EXERCISE PROMPT.
Retype the line where "February 28, 2014 (1210, 427)" appears and each line that follows it down to the last line of the records below. Leave the pictures out.

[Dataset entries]
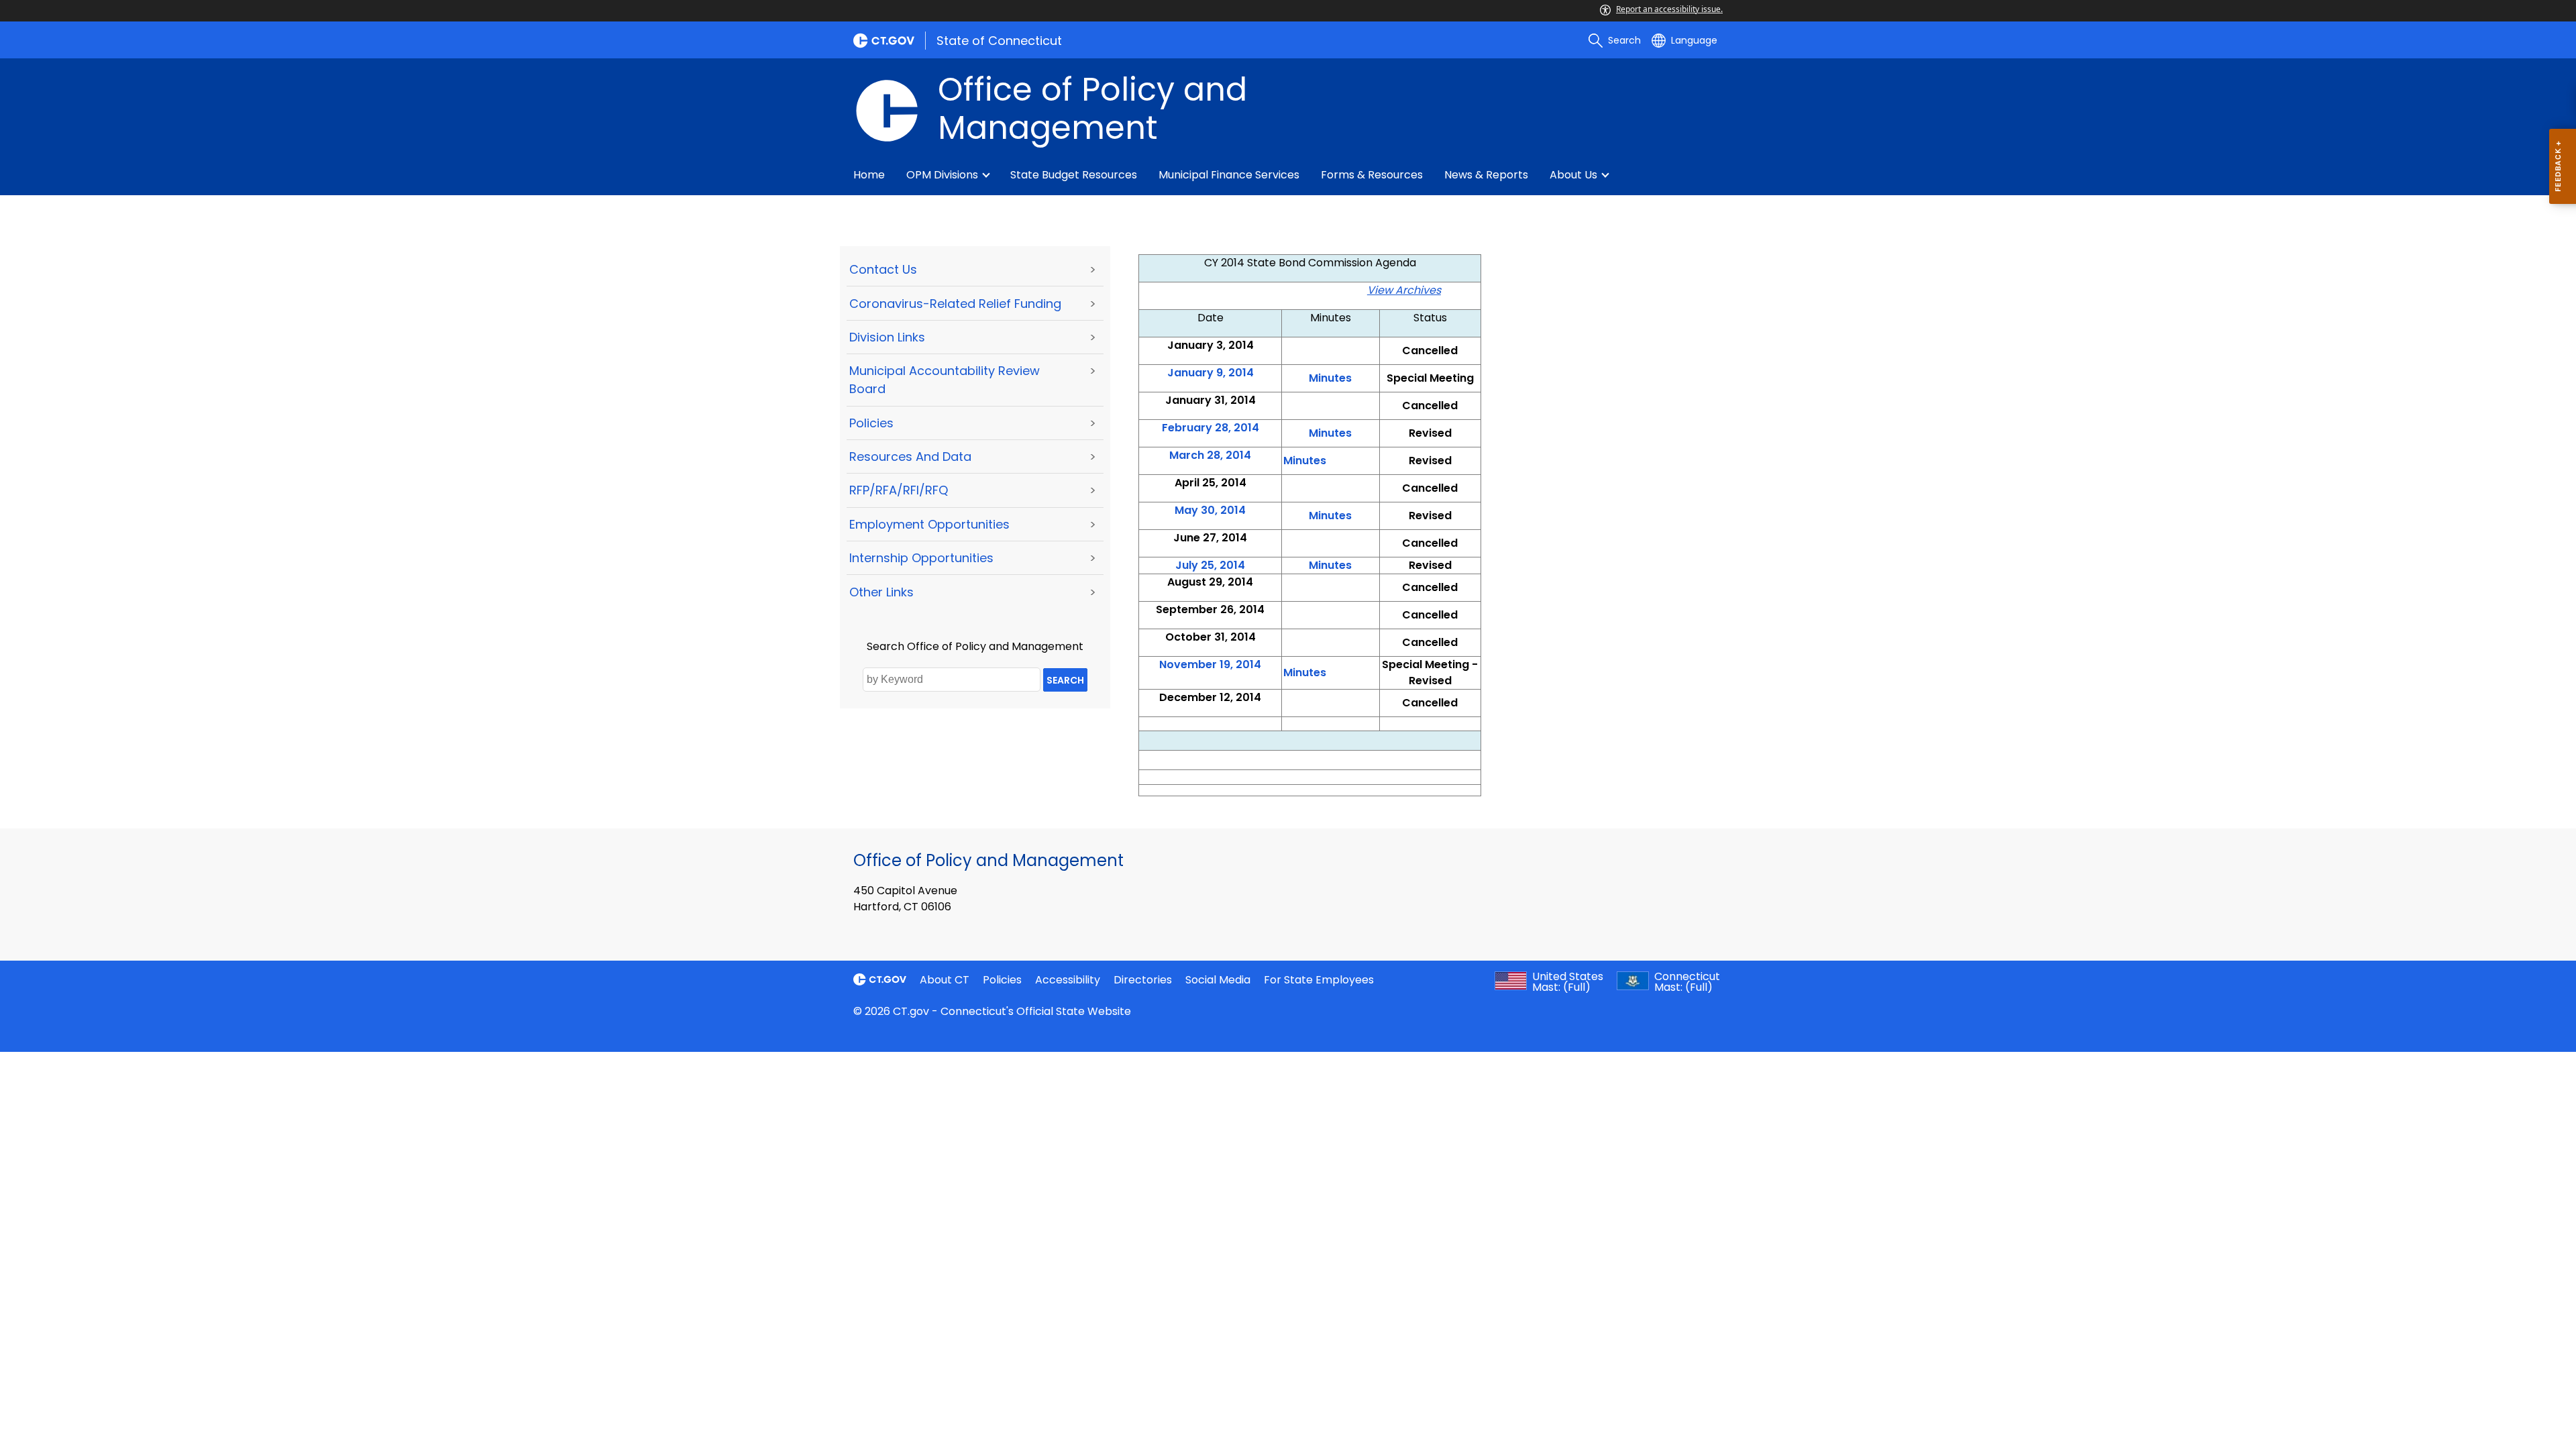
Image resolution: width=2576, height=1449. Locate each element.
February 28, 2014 (1210, 427)
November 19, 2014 (1210, 664)
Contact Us (883, 269)
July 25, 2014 (1210, 565)
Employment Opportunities (929, 524)
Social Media (1217, 979)
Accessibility (1067, 979)
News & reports (1486, 174)
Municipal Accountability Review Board (944, 379)
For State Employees (1319, 979)
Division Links (887, 337)
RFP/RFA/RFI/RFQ (898, 490)
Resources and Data (910, 456)
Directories (1143, 979)
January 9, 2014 (1210, 372)
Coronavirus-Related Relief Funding (955, 303)
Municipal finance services (1229, 174)
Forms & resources (1372, 174)
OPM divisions (942, 174)
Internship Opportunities (921, 557)
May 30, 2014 (1210, 510)
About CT (944, 979)
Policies (871, 423)
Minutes (1304, 460)
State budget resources (1073, 174)
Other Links (881, 592)
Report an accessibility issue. (1669, 9)
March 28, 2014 (1210, 455)
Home (869, 174)
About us (1573, 174)
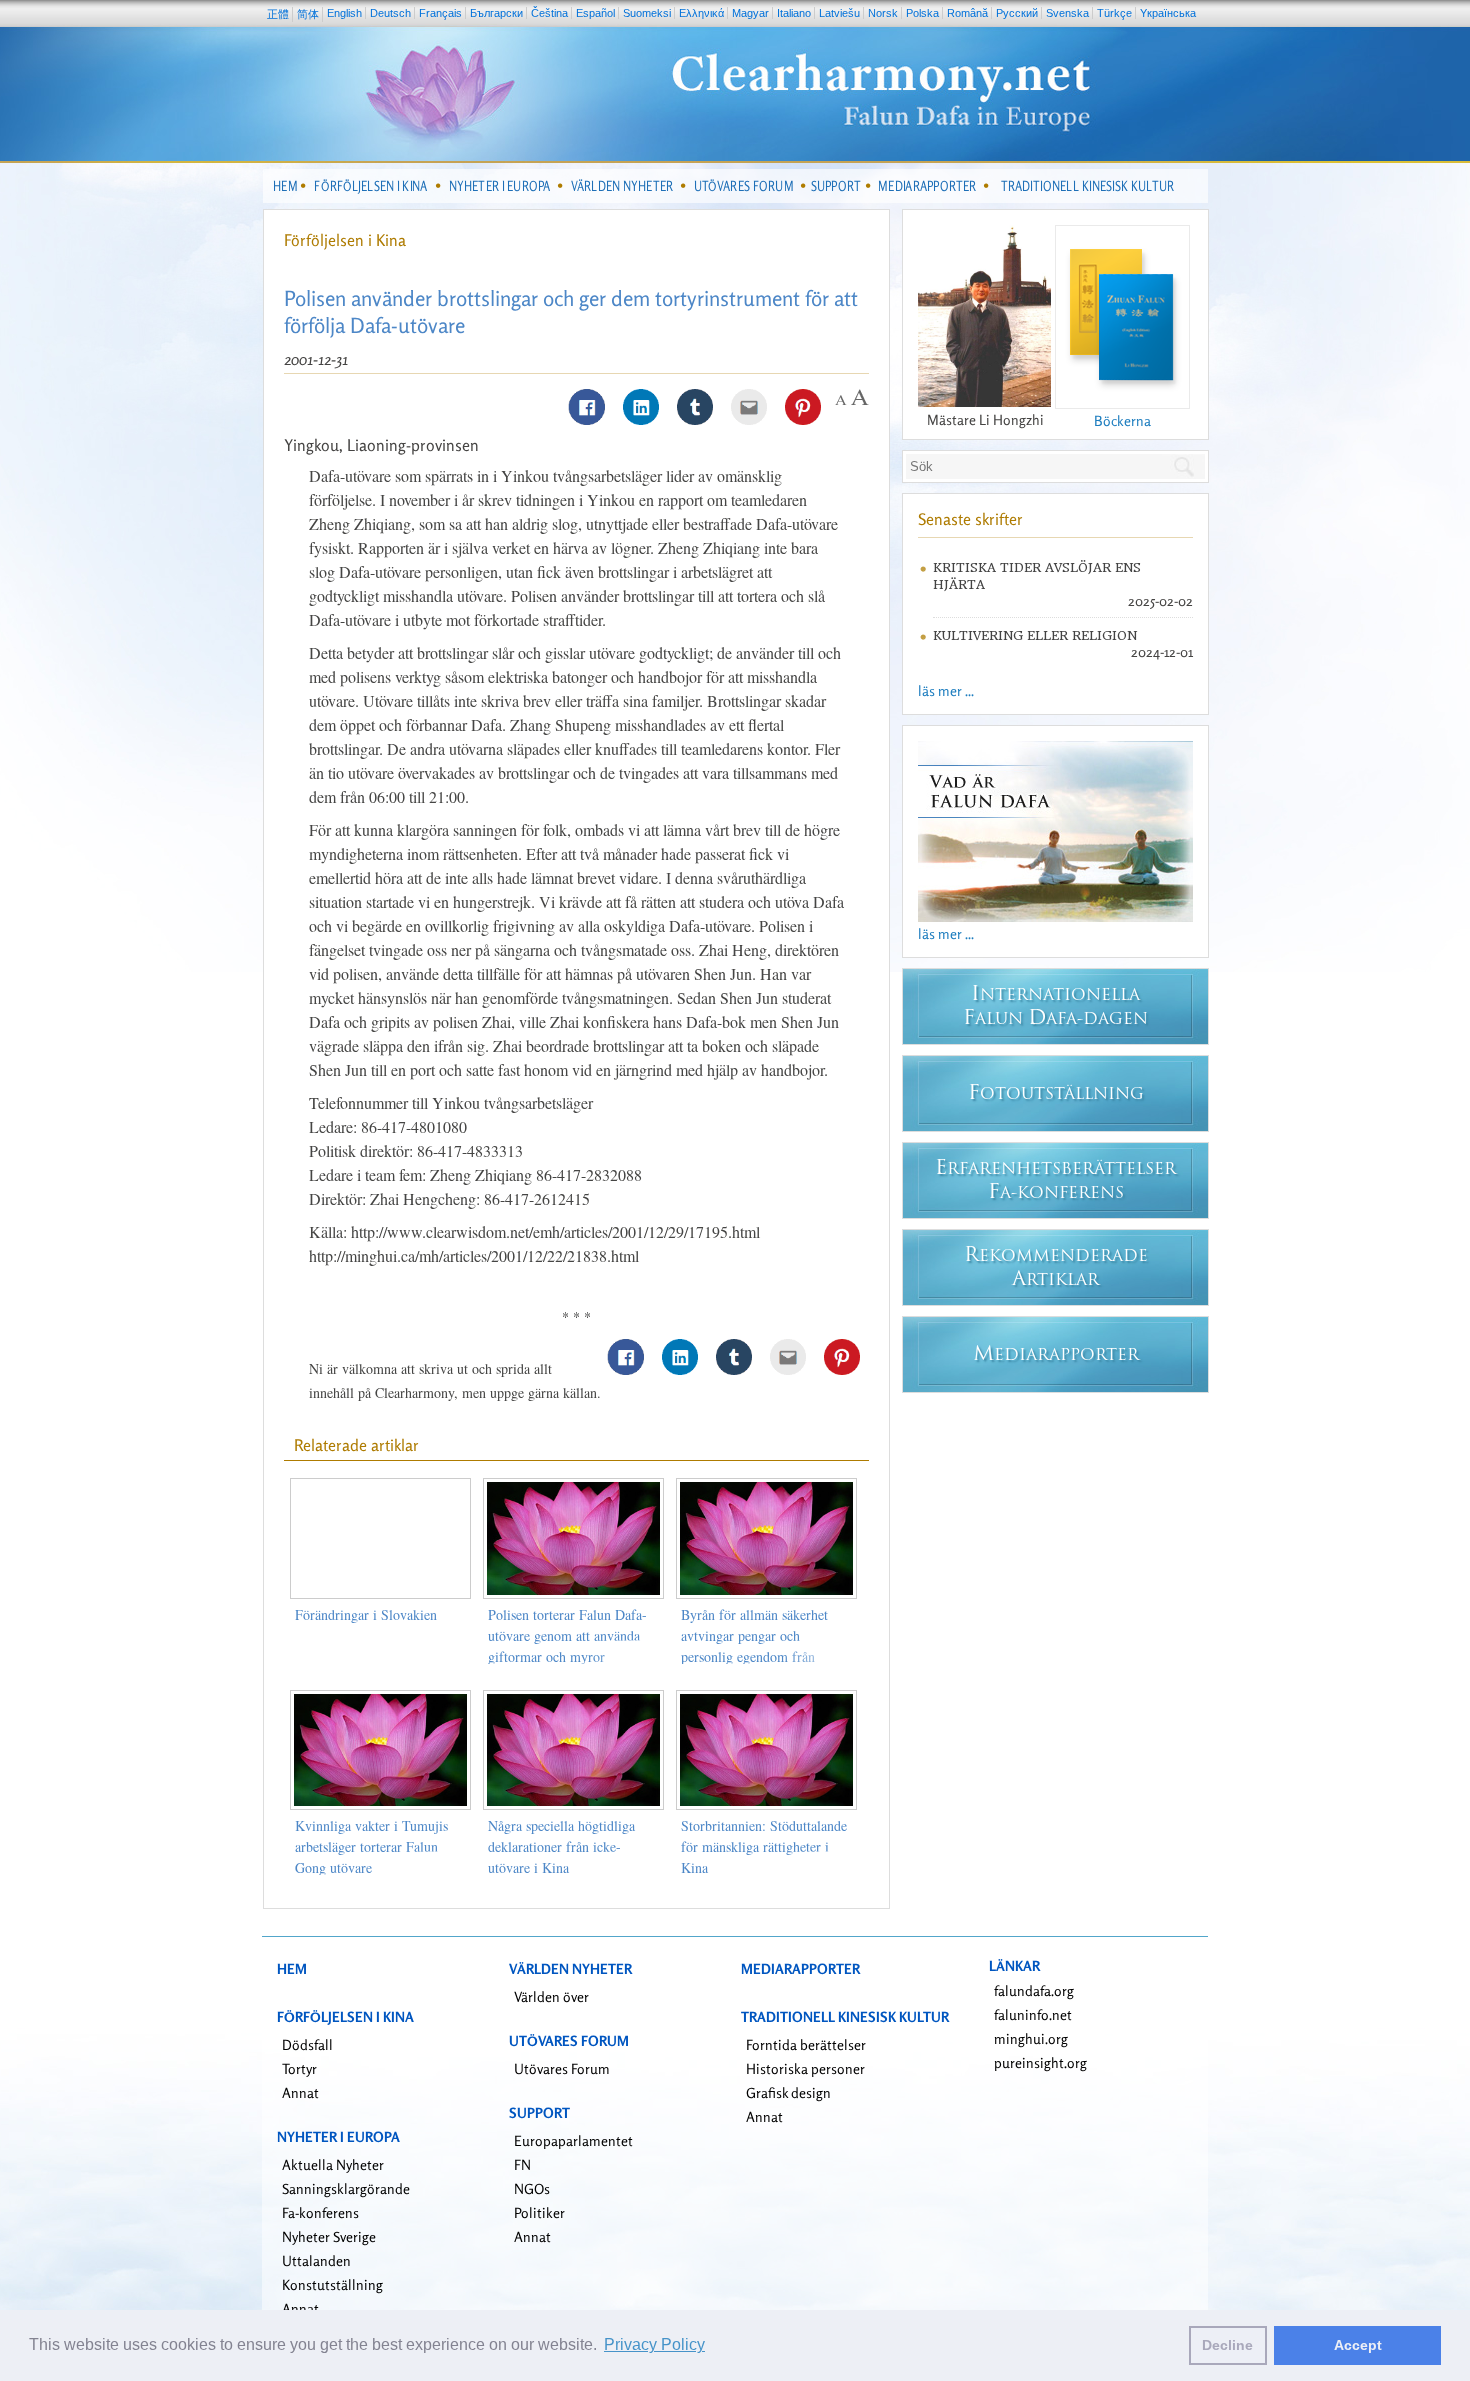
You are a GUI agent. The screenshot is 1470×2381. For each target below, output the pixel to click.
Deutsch (390, 13)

YOUR SOLUTION.
February 28, 2014 (1210, 427)
November 19, 2014 (1210, 664)
Contact Us (883, 269)
July 25, 2014 (1210, 565)
Employment Opportunities (929, 524)
Social Media (1217, 979)
Accessibility (1067, 979)
News & reports (1486, 174)
Municipal Accountability Review Board (944, 379)
For State Employees (1319, 979)
Division Links (887, 337)
RFP/RFA/RFI/RFQ (898, 490)
Resources and Data (910, 456)
Directories (1143, 979)
January 9, 2014 (1210, 372)
Coronavirus-Related Relief Funding (955, 303)
Municipal finance services (1229, 174)
Forms & resources (1372, 174)
OPM divisions (942, 174)
Internship Opportunities (921, 557)
May 30, 2014 (1210, 510)
About CT (944, 979)
Policies (871, 423)
Minutes (1304, 460)
State budget resources (1073, 174)
Other Links (881, 592)
Report an accessibility issue. (1669, 9)
March 28, 2014 (1210, 455)
Home (869, 174)
About us (1573, 174)
You are a GUI agent. The screenshot is 1470×2381. For each target below, output the pixel to click.
Deutsch (390, 13)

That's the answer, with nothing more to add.